If anything, I've had my pick of men while living abroad, and I've devoted far more of my book and much of my writing to questioning that. So no, I'm not reacting to rejection but quite the opposite. I've said it before, and I don't mind saying it again: Just because a guy wants to have sex with me does not mean he's not racist. Too many white men (three) have called me the N word moments after trying to get into my pants for me to think there's racism only in color-based rejection that bruises one's ego.

The final thing I want to address at this moment isn't about assumptions but rather excuses. It's discouraging when gay men defend those "No Asians" profiles by saying guys have a right to want to cut to the chase and not waste anyone's time. In other words, expediency is everything. The feelings of other people? That's just collateral damage.

I'll never understand how gay men who spend their lives clamoring for fair and respectful treatment have no problem tossing sensitivity out the window in pursuit of a quickie. Who cares if someone gets hurt by reading "No blacks" or "No Asians" or even "No whites" (yes, it does happen, too, and I consider it to be just as racist as the others), as long as they get what they want?

Enough with the preferences argument. Been there, heard that -- over and over and over. It still sounds like hogwash. There's a difference between never having dated a certain race but being open to it in theory, and preferring one race over another but being open to all of them in theory, and lusting and loving behind a velvet rope. That's when you give in to this sort of pre-determined attraction and take the time to write "No blacks" or "No Asians" or "No whites" or whatever in your dating profile because it's too time-consuming to simply ignore the people who contact you whom you're not into.

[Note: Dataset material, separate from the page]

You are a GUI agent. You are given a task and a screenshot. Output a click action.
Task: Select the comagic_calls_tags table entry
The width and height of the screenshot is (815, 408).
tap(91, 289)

Racism, like sexism, isn't just about hate. (You can be sexist and love women, racist and have minority friends.) It's about exclusion and sweeping generalization. It doesn't necessarily twirl its moustache. It doesn't make you bad, just human. Ignoring it and pretending that it's something that only influences other people is when the evil creeps in.

If there is a message I want to get across with my writing on the subject, it's this: When you look at people, stop seeing colors and ethnicities and nationalities and sexual preferences above everything else. Start seeing individuals first. Who knows? You might learn something about the world outside your bubble, and by extension, about yourself.